## [What is being asked]
Reproduce without changes the rows from the line containing "Task: Open the" through the line containing "click(x=877, y=205)", leaving out the pictures.

## [Supplied data]
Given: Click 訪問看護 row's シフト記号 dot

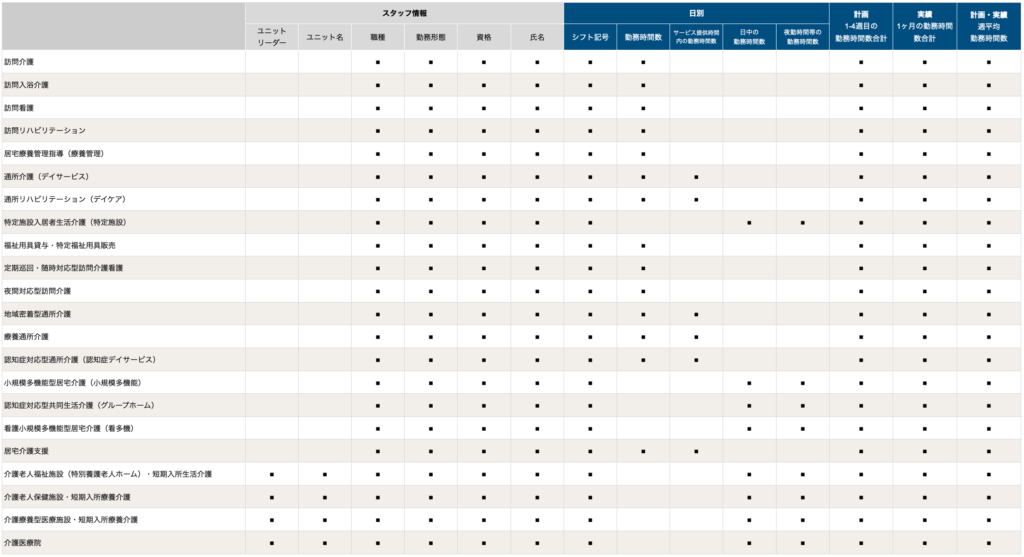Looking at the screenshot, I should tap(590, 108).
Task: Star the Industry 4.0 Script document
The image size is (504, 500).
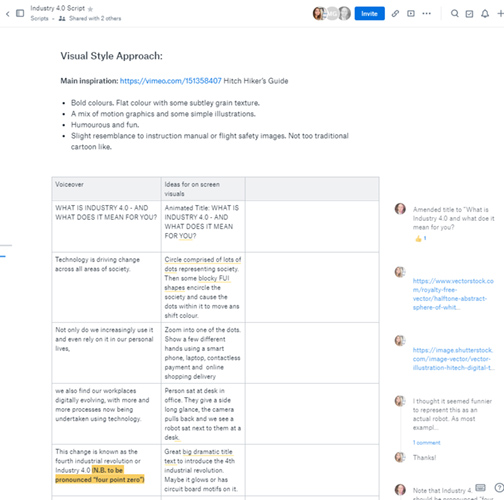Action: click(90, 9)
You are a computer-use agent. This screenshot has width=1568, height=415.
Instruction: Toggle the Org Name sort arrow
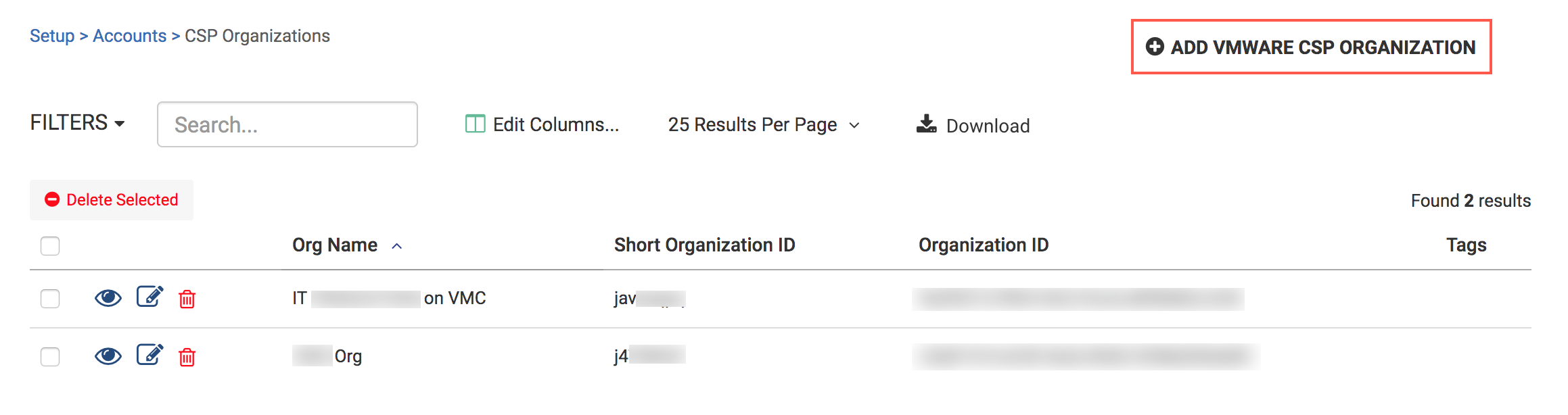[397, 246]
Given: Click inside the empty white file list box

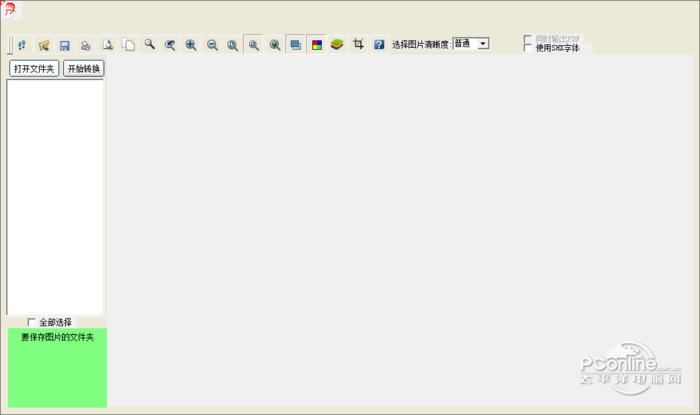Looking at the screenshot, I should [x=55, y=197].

...

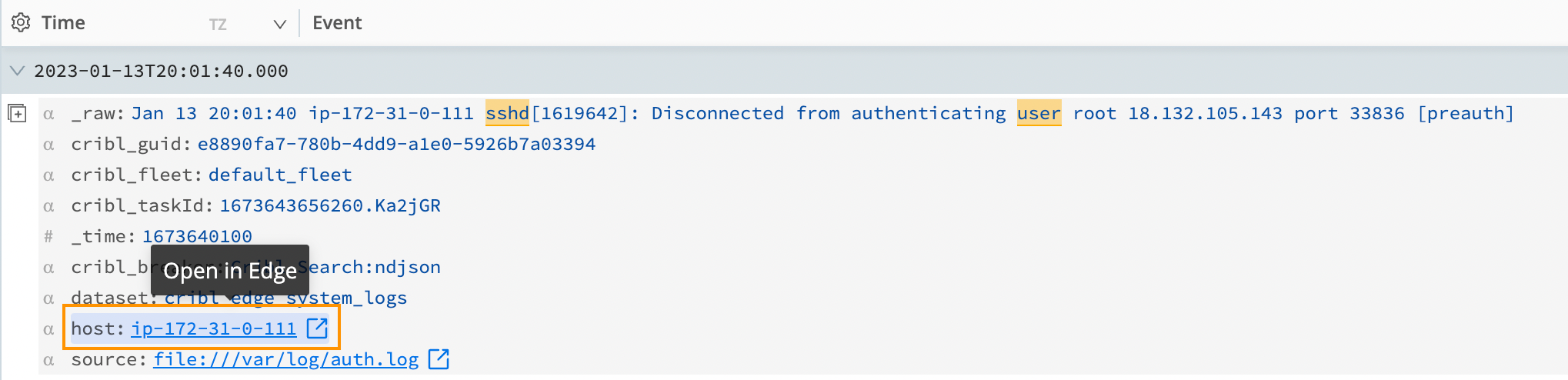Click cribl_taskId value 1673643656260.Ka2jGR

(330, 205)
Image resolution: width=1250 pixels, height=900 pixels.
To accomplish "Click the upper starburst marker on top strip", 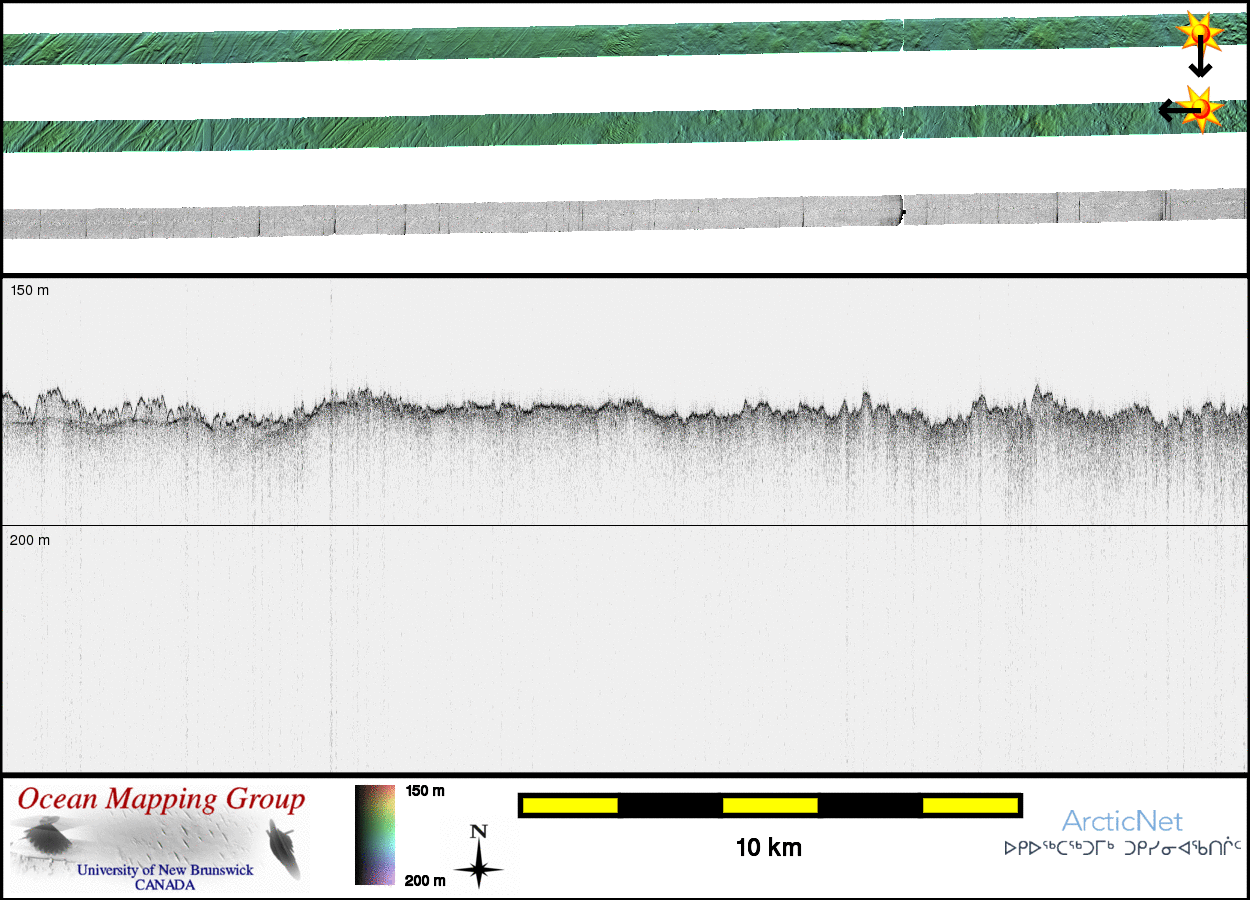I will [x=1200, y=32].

...

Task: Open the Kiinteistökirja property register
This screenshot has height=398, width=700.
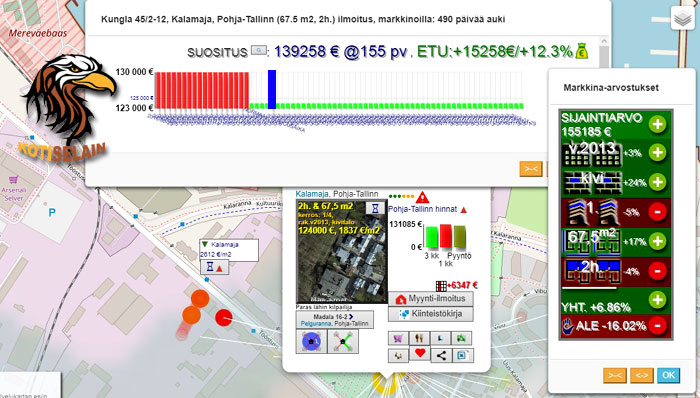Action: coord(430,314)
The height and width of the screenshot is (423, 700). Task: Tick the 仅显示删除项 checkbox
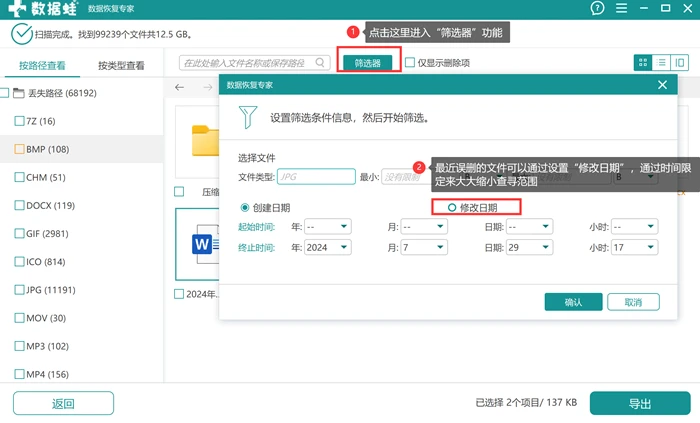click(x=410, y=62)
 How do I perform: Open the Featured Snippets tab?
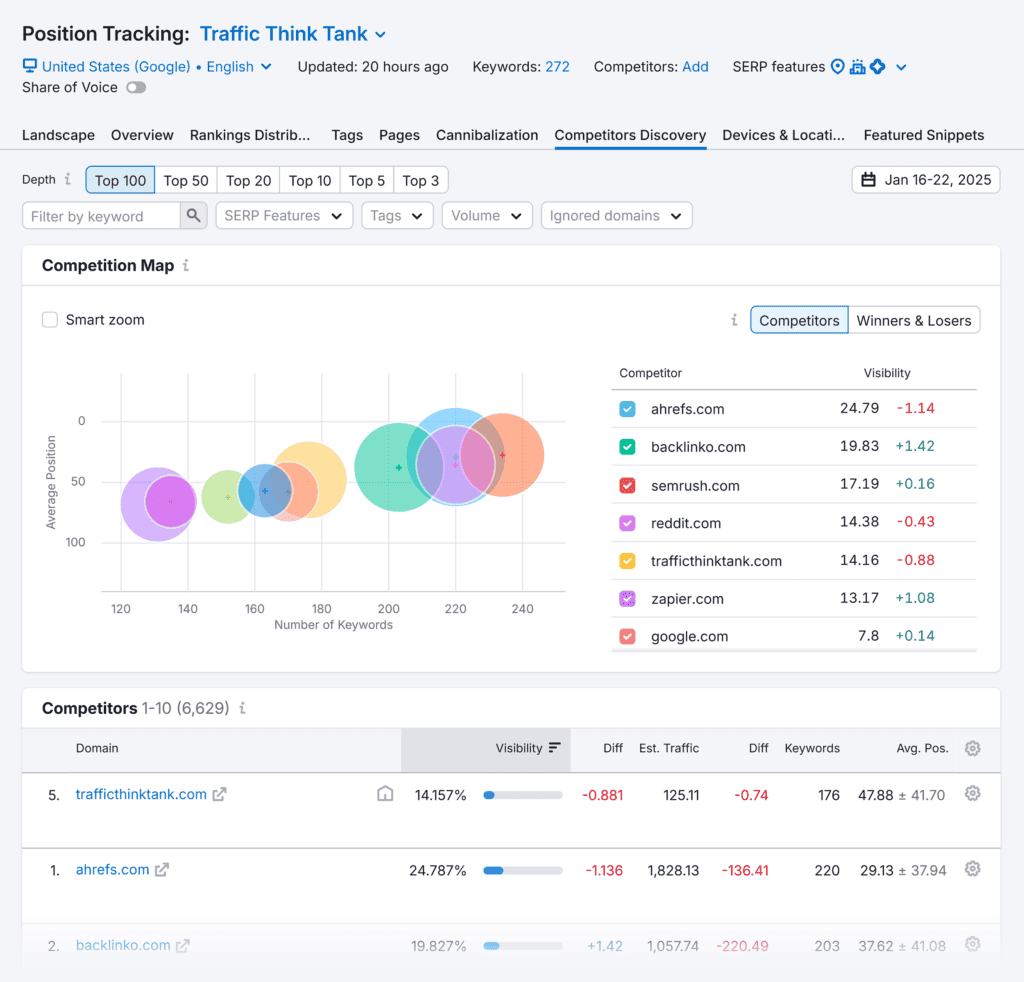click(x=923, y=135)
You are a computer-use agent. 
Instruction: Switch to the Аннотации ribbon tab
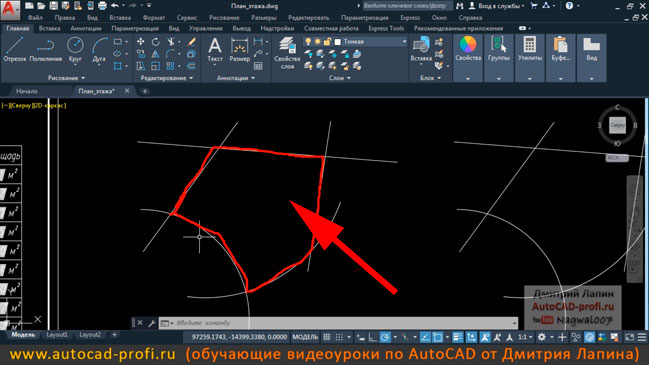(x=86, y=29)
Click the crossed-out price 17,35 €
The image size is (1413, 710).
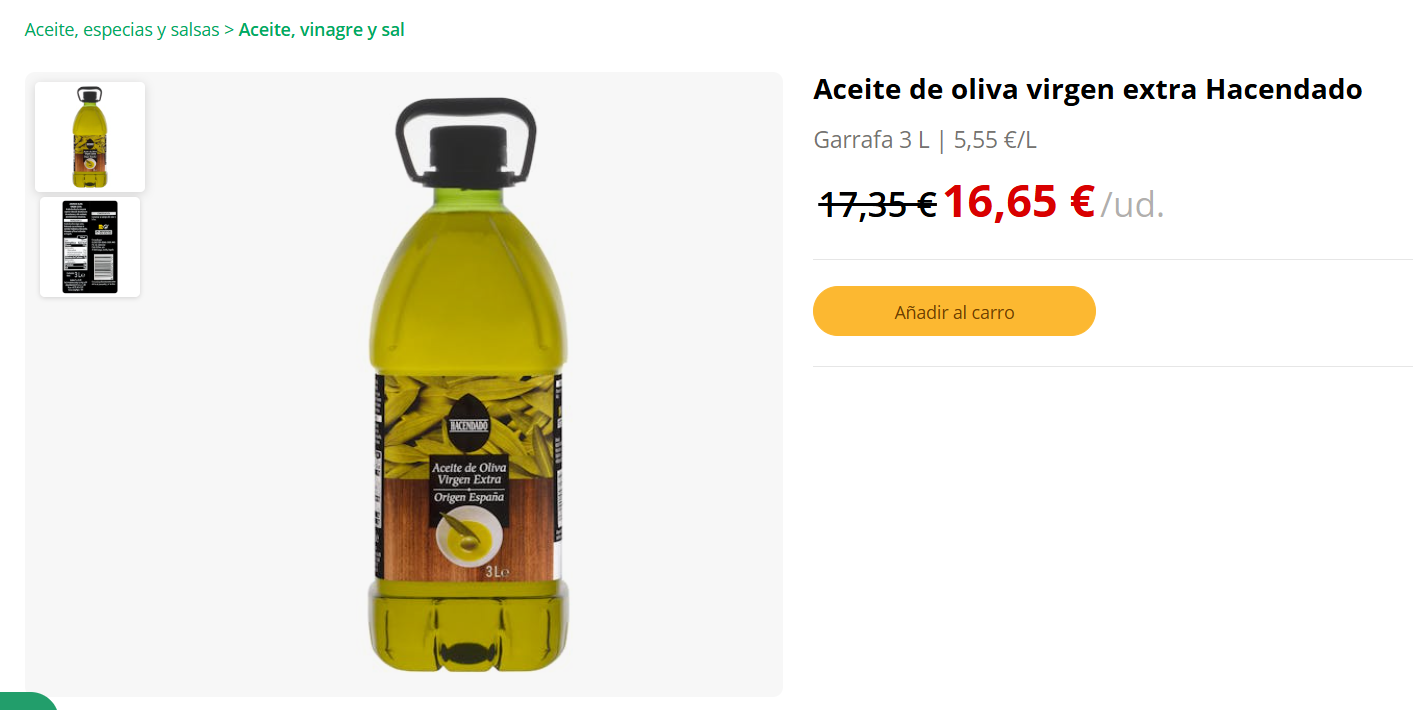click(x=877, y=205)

## [Expected answer]
Task: Open the Kiinteistökirja property register
This screenshot has height=398, width=700.
Action: coord(430,314)
The height and width of the screenshot is (423, 700). Task: Tick the 仅显示删除项 checkbox
click(x=410, y=62)
 How do I perform: Open the Featured Snippets tab?
click(x=923, y=135)
You are a computer-use agent. 
Instruction: Switch to the Аннотации ribbon tab
(x=86, y=29)
Click the crossed-out price 17,35 €
The image size is (1413, 710).
click(x=877, y=205)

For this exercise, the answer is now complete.